Account & Security

Hardening your VPS

A practical baseline of post-deploy security work — SSH, firewalls, brute-force protection, updates, and attack surface reduction.

5 min read

Lite hands you a clean VM with sensible defaults — password SSH disabled, key auth required, OS images patched at build time. Beyond that, hardening the running system is your responsibility. The list below is the baseline we recommend before pointing real traffic at a new instance.

1. Tighten SSH

  • Keep password authentication disabled. The default is correct — do not turn it back on.
  • Create a non-root sudo user for day-to-day work and disable direct root SSH (PermitRootLogin no in /etc/ssh/sshd_config).
  • Restrict who can SSH at the network layer using a Lite firewall (see the next item) rather than relying on SSH alone.
# Add a non-root sudo user, then disable root SSH
adduser deploy && usermod -aG sudo deploy
rsync -a /root/.ssh/ /home/deploy/.ssh/
chown -R deploy:deploy /home/deploy/.ssh
sed -i 's/^#\?PermitRootLogin.*/PermitRootLogin no/' /etc/ssh/sshd_config
systemctl reload ssh

2. Use a Lite firewall as the network gate

A Lite firewall in default-deny mode is the highest-leverage hardening you can apply. Whitelist only the ports you actually serve, and lock SSH to the IP ranges you operate from. The "Protecting your instances with a firewall" guide walks through a sensible starter rule set.

3. Mitigate brute-force and abuse

  • Install fail2ban (or sshguard) to throttle and ban repeated SSH login failures.
  • For HTTP services, enforce rate limits at your reverse proxy (nginx limit_req, Caddy rate_limit) or behind a CDN.
  • Rotate auth and access logs so a compromise does not silently fill up disk.

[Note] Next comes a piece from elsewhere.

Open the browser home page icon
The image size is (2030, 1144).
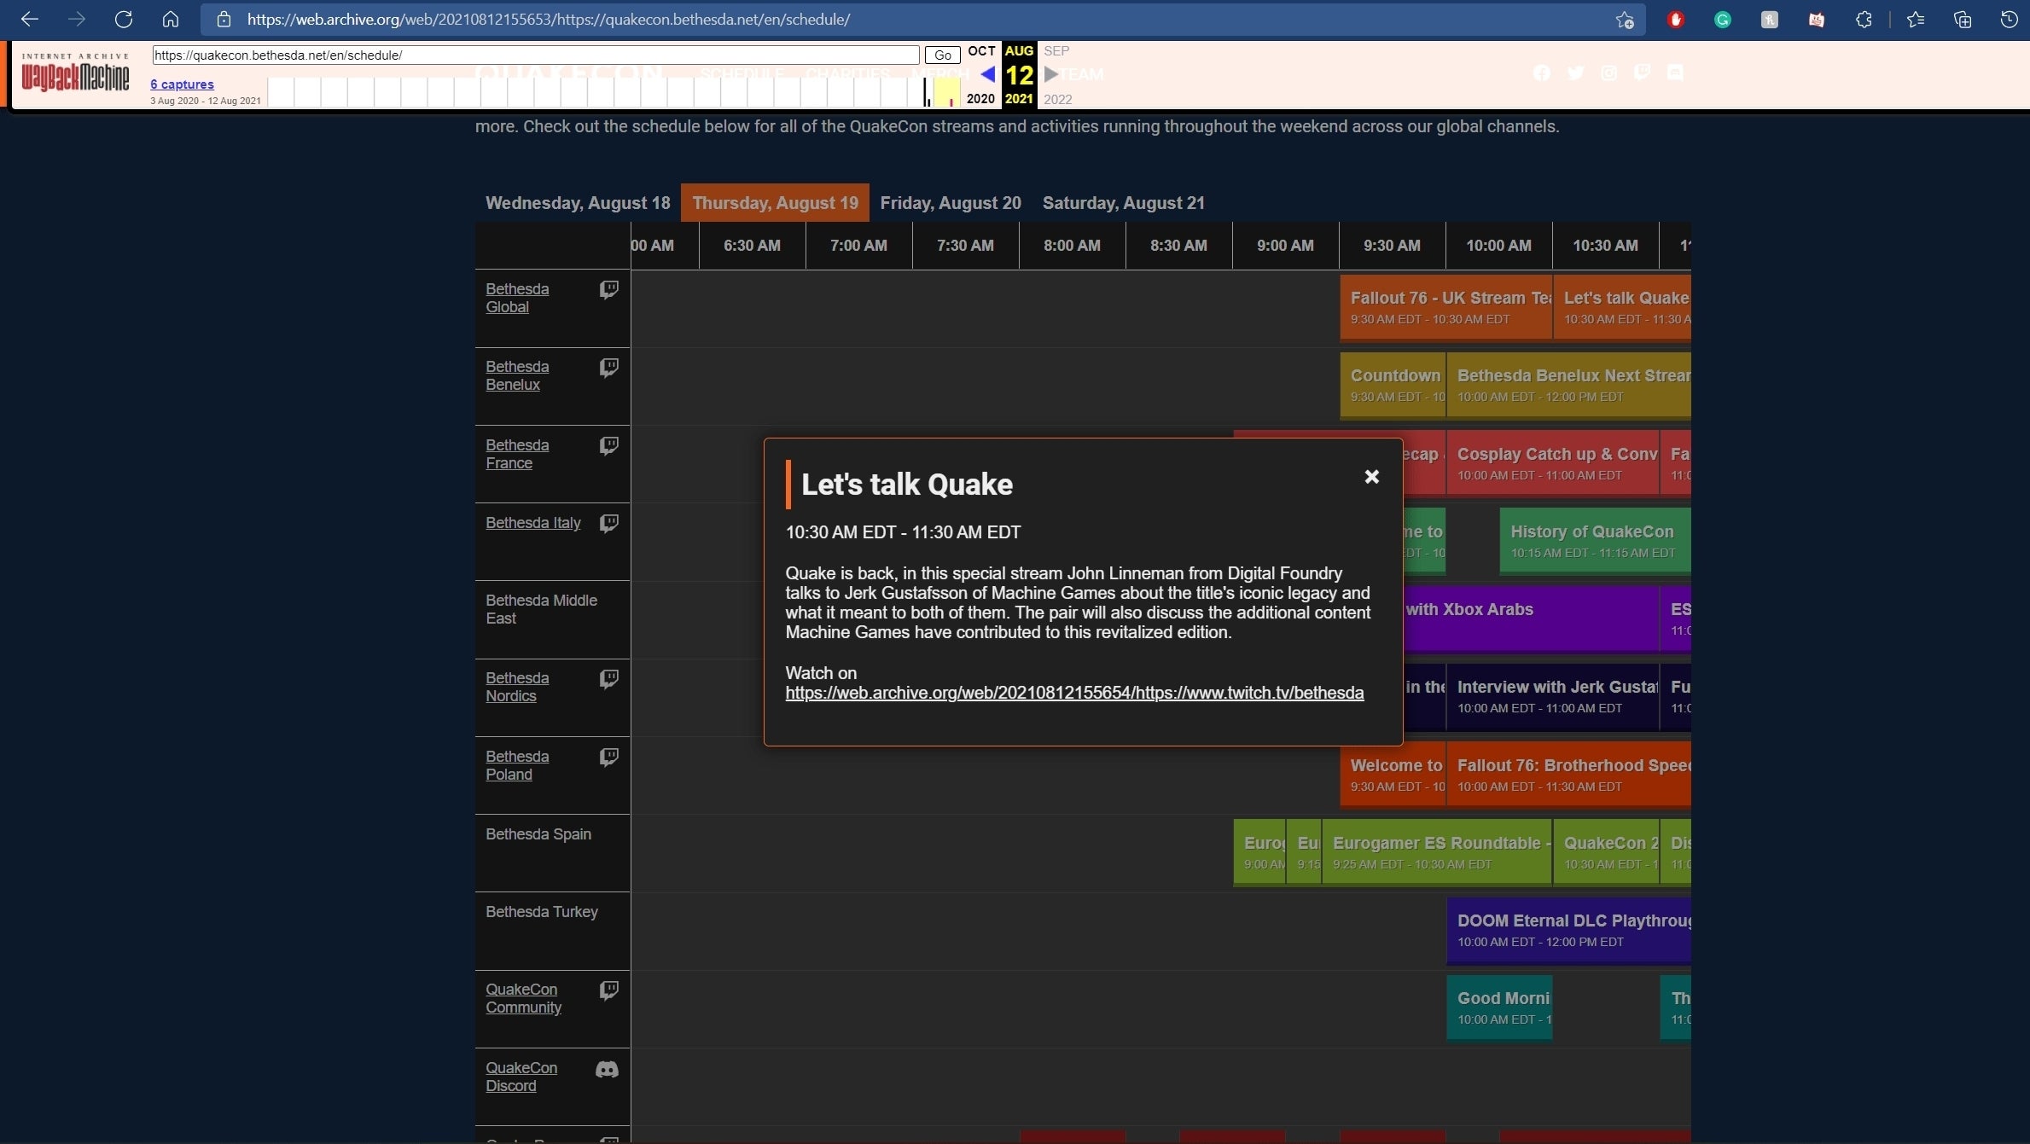pyautogui.click(x=171, y=19)
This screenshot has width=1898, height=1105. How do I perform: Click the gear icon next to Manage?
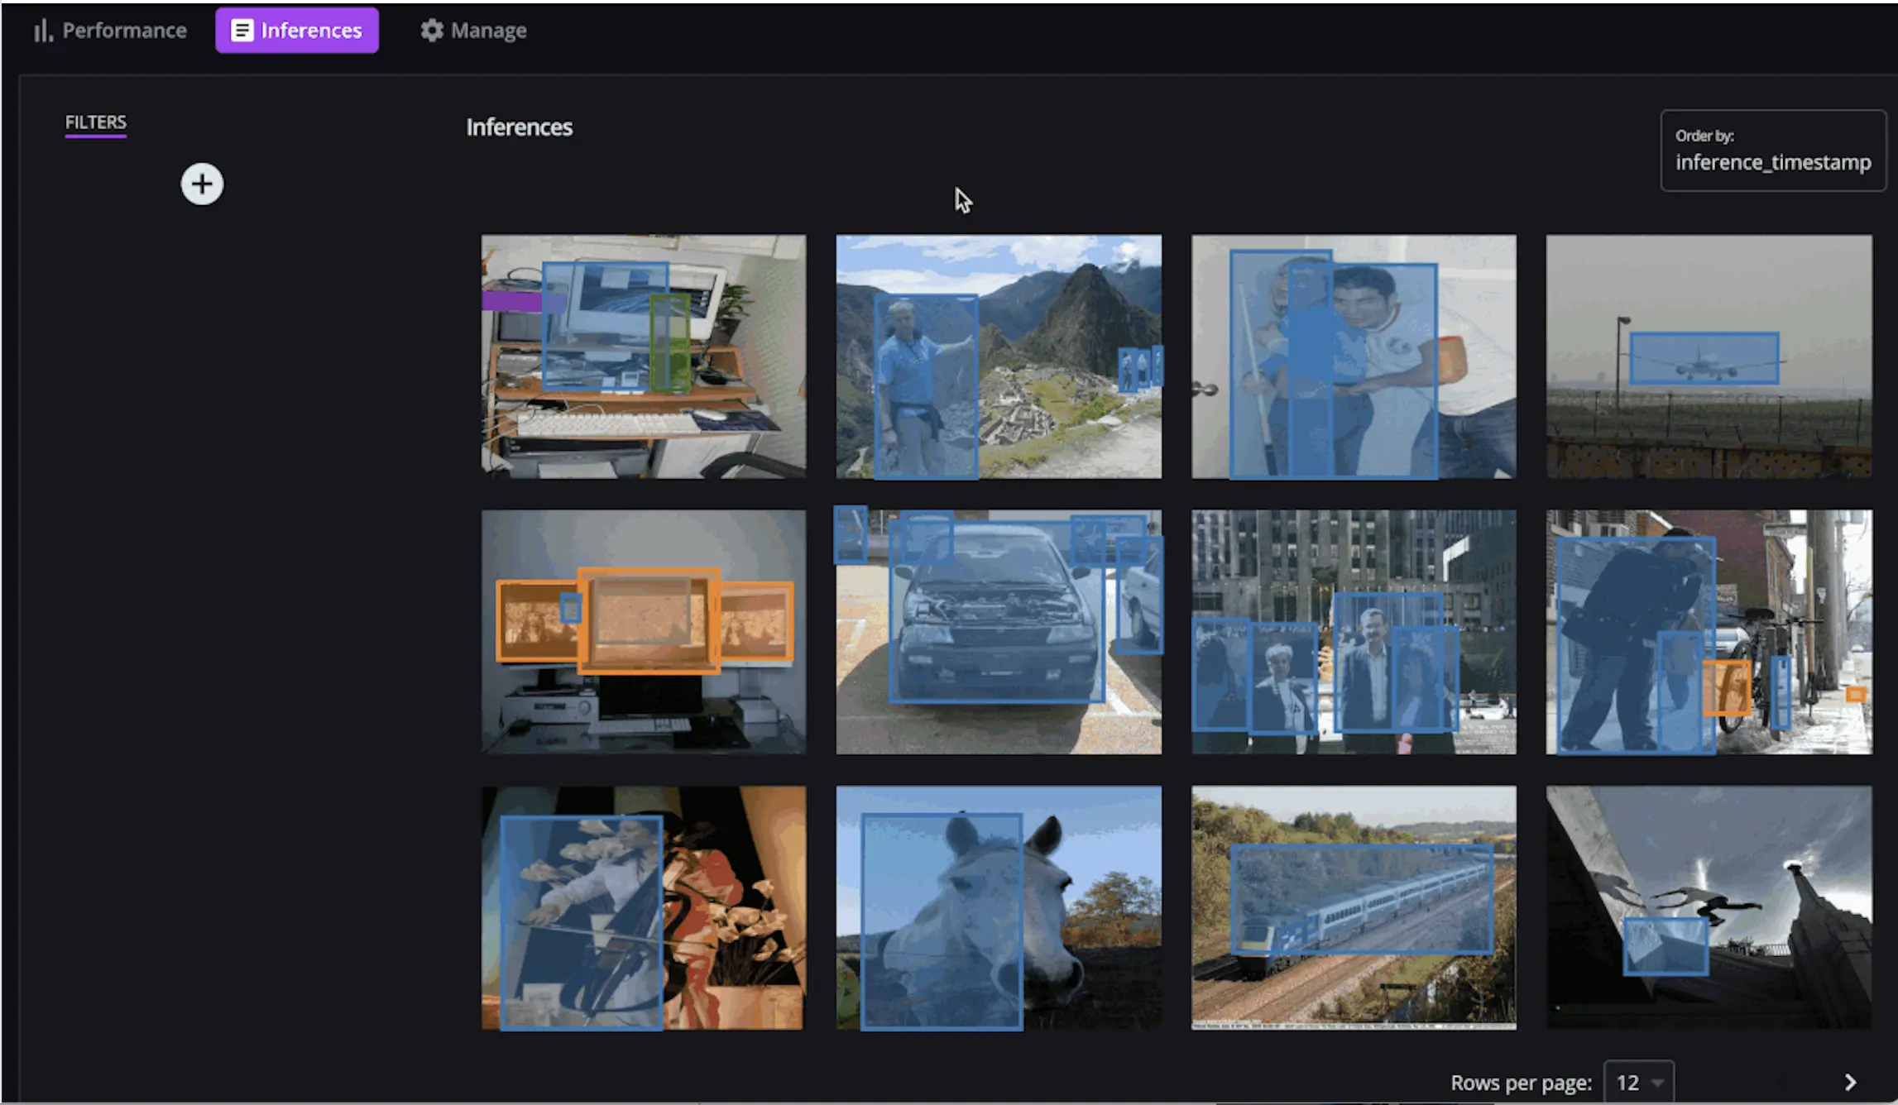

4. Keep the system patched

  • Run apt update && apt upgrade (or your distro equivalent) on a schedule. Unattended-upgrades is fine for security-only updates.
  • Patch your application runtime (Node, Python, JVM, container images) on the same cadence — not just the OS.
  • Subscribe to the security advisory list for any critical service you run (databases, message brokers, etc.).

5. Minimize attack surface

  • Bind internal services (databases, Redis, internal APIs) to 127.0.0.1 — or, if cross-instance access is needed, use the firewall to only allow specific source IPs.
  • Disable services you do not need. Fewer running daemons means fewer CVEs that affect you.
  • Avoid serving sensitive admin endpoints on the public internet. Reach them via SSH tunnel, VPN, or a Cloudflare-fronted route.

6. Plan for backups

Lite is a compute platform — it gives you a reliable VM, but the data on its disk is yours to back up. For anything important, run periodic off-host backups (S3-compatible object storage, your own infrastructure, third-party backup services) on a schedule. A backup that lives only on the same instance is not a backup.

Tip

These six steps cover the 80% of attacks that hit small VPS deployments. They do not replace a real security audit for production workloads — but they are the price of entry.